Extracted entries —
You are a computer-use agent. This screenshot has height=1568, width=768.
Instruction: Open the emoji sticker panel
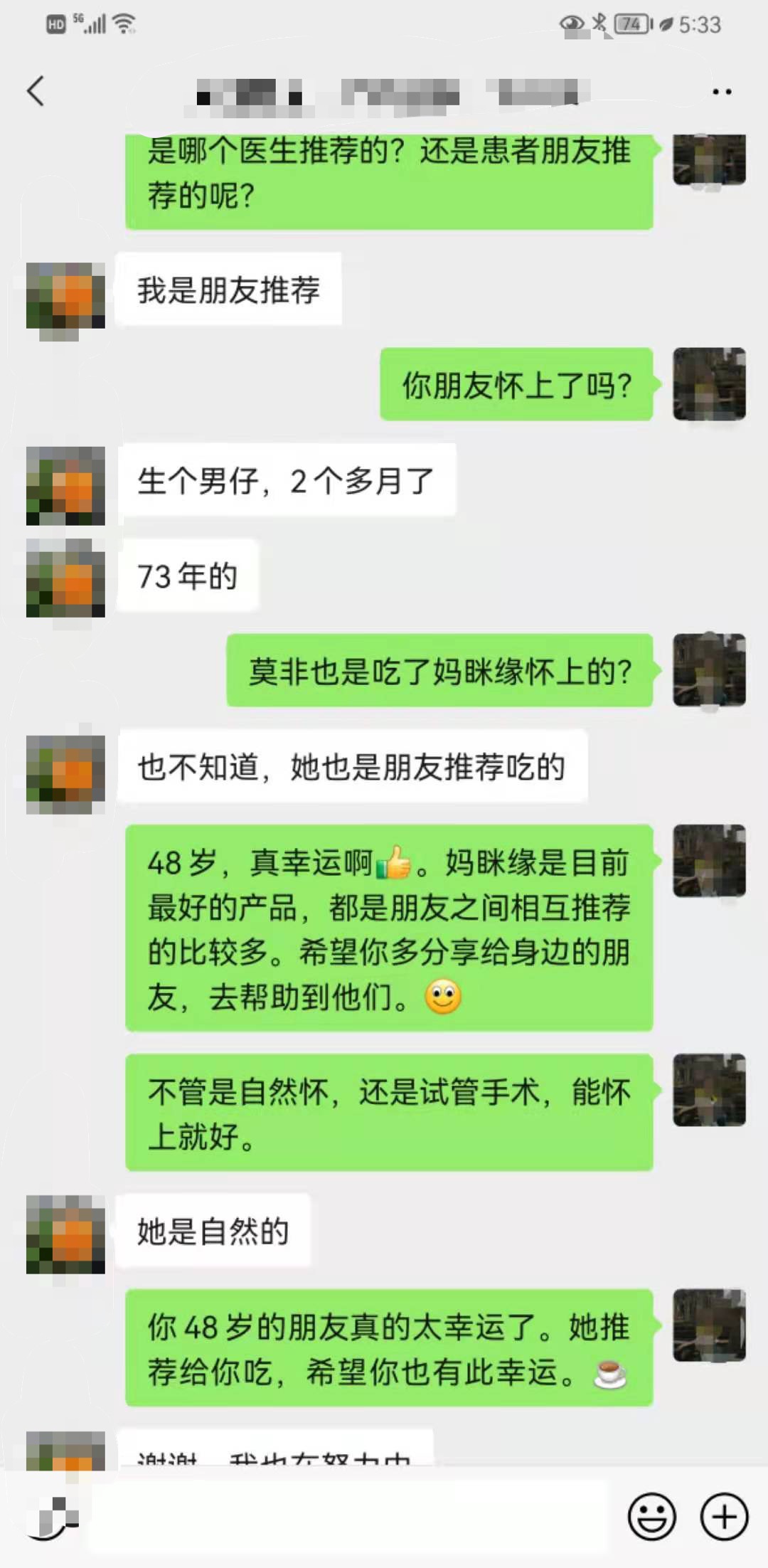click(651, 1517)
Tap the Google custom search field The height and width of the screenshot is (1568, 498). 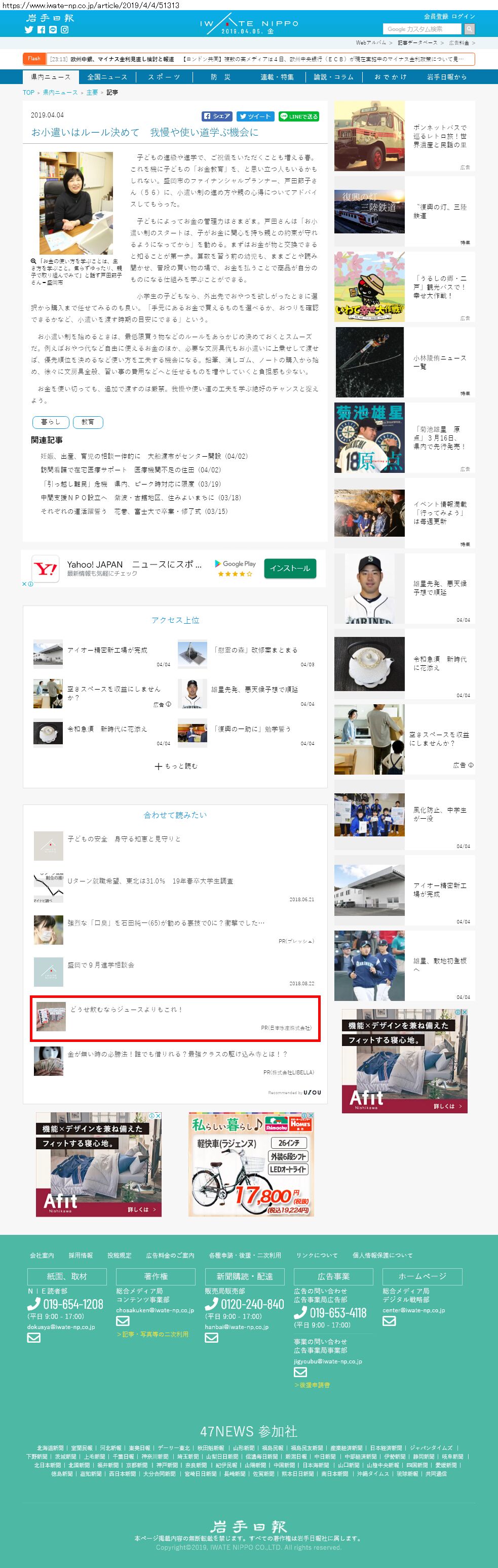tap(423, 29)
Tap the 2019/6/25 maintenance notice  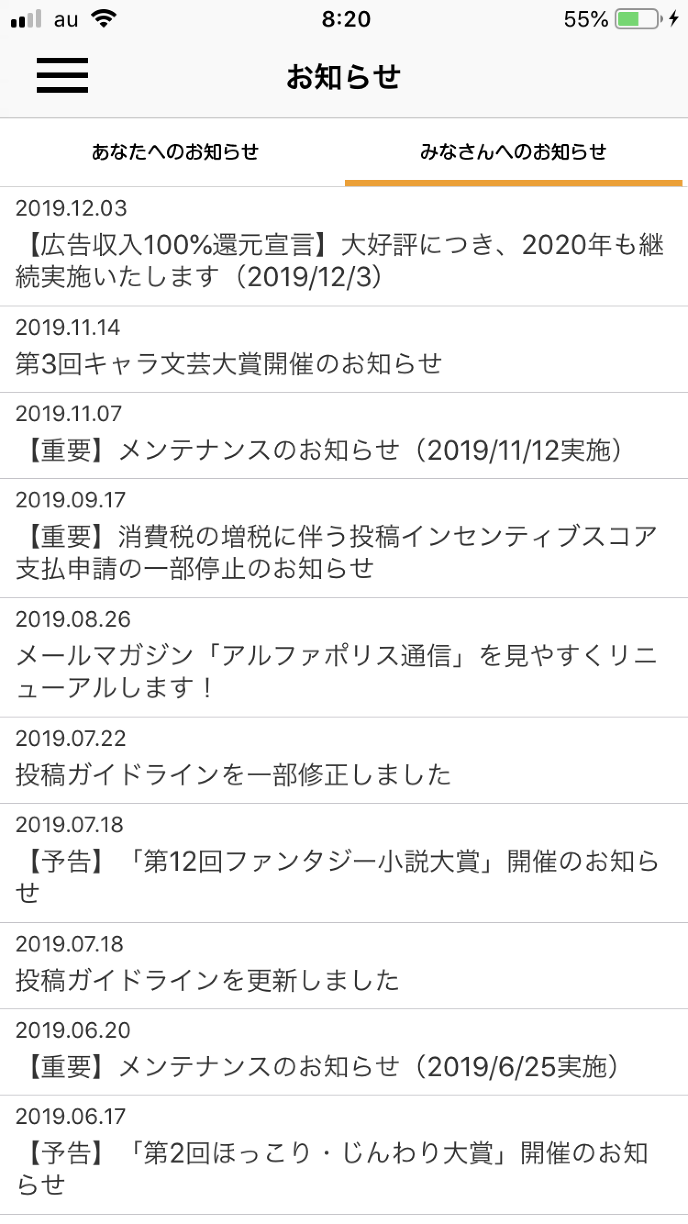coord(343,1052)
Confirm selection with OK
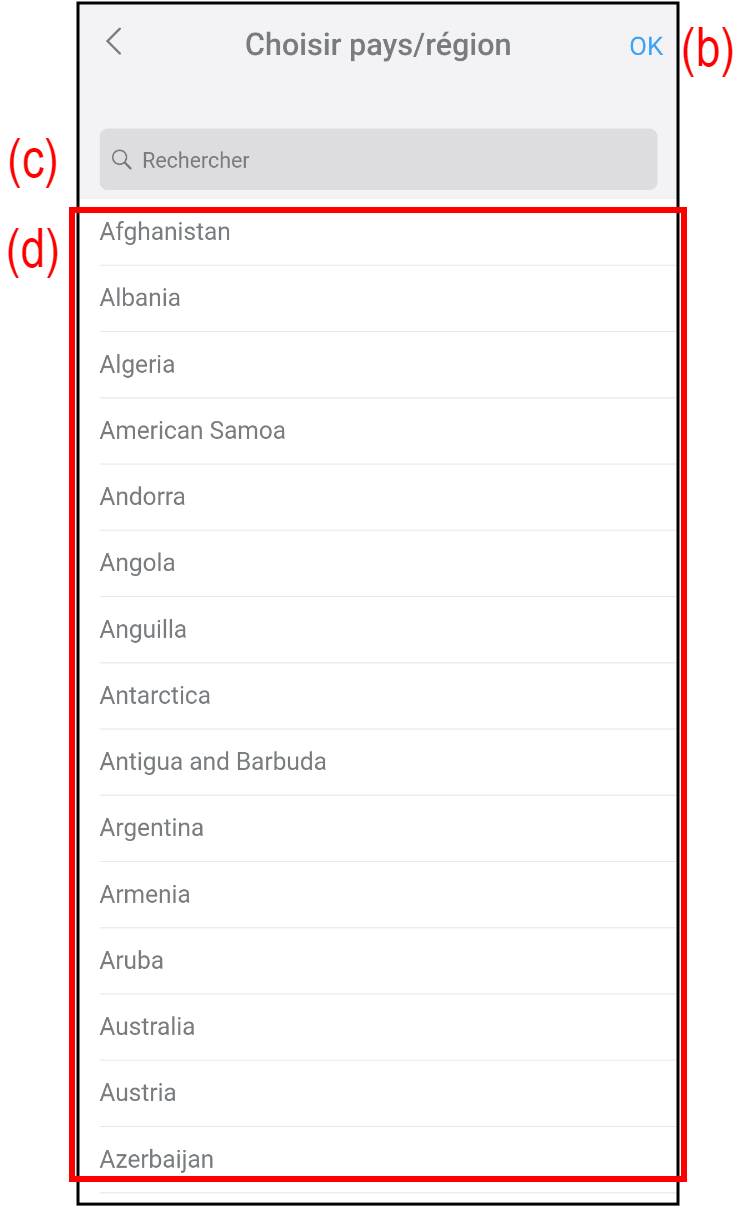742x1209 pixels. tap(646, 46)
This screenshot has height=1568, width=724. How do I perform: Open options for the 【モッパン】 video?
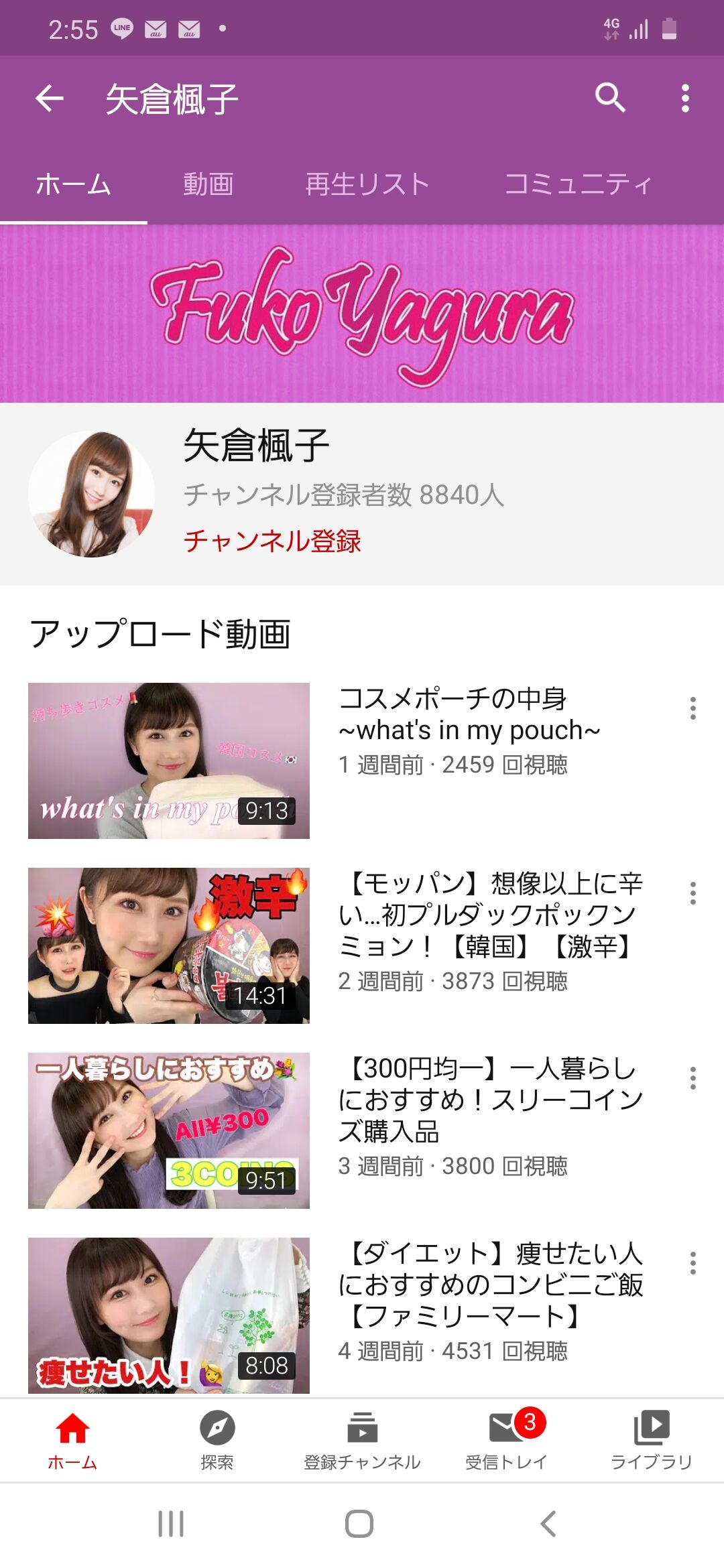[x=692, y=893]
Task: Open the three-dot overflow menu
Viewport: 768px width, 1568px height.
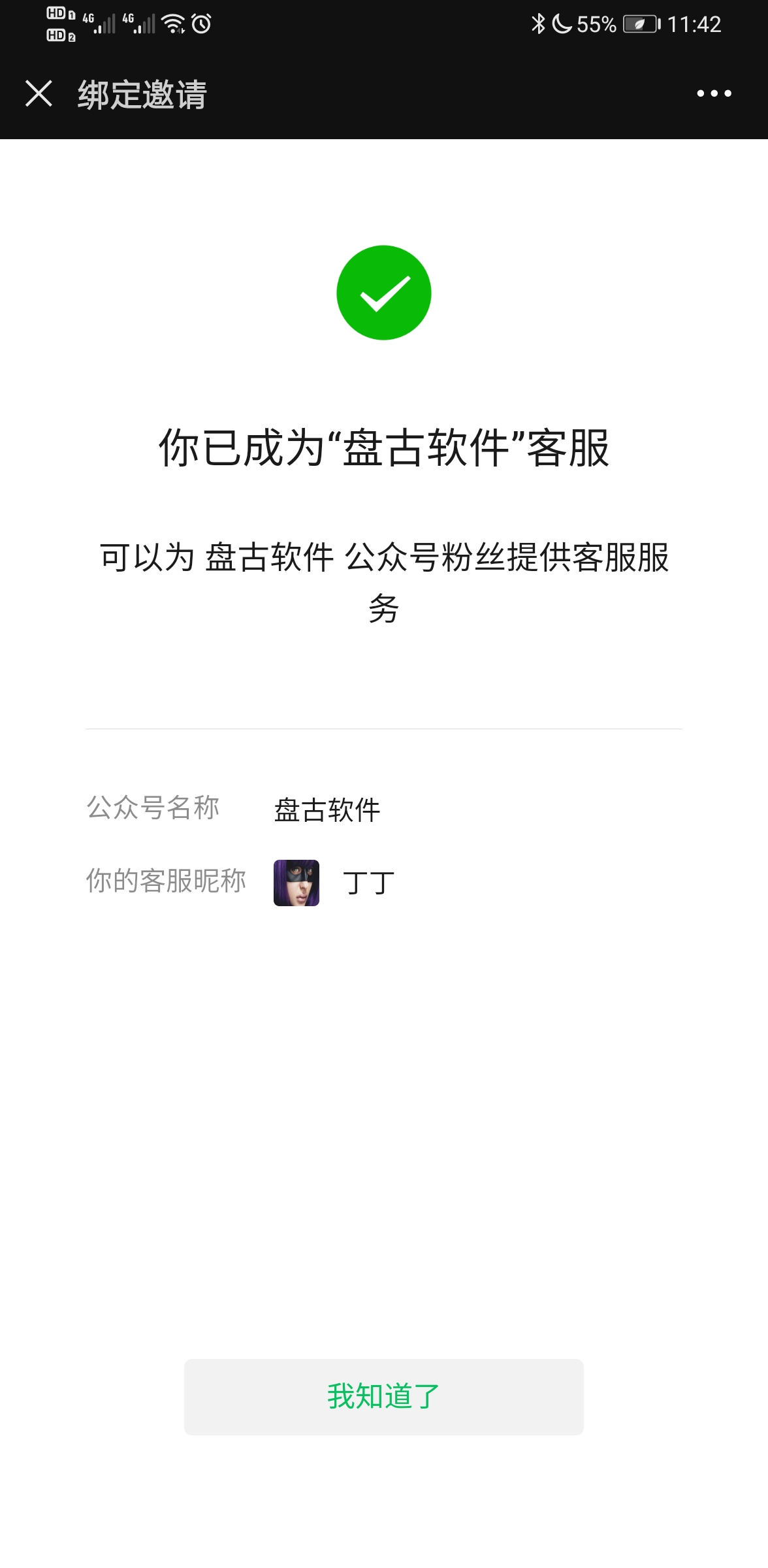Action: point(714,93)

Short exercise — Return every line of the data above, word for word, from the line containing "Confirm selection with OK" down to the end, leaving out the pictures.

Reply to the task —
Confirm selection with OK
742x1209 pixels. tap(646, 46)
This screenshot has height=1568, width=724. How do I perform: Open options for the 【モッパン】 video?
[x=692, y=893]
Task: Open the three-dot overflow menu
Viewport: 768px width, 1568px height.
Action: point(714,93)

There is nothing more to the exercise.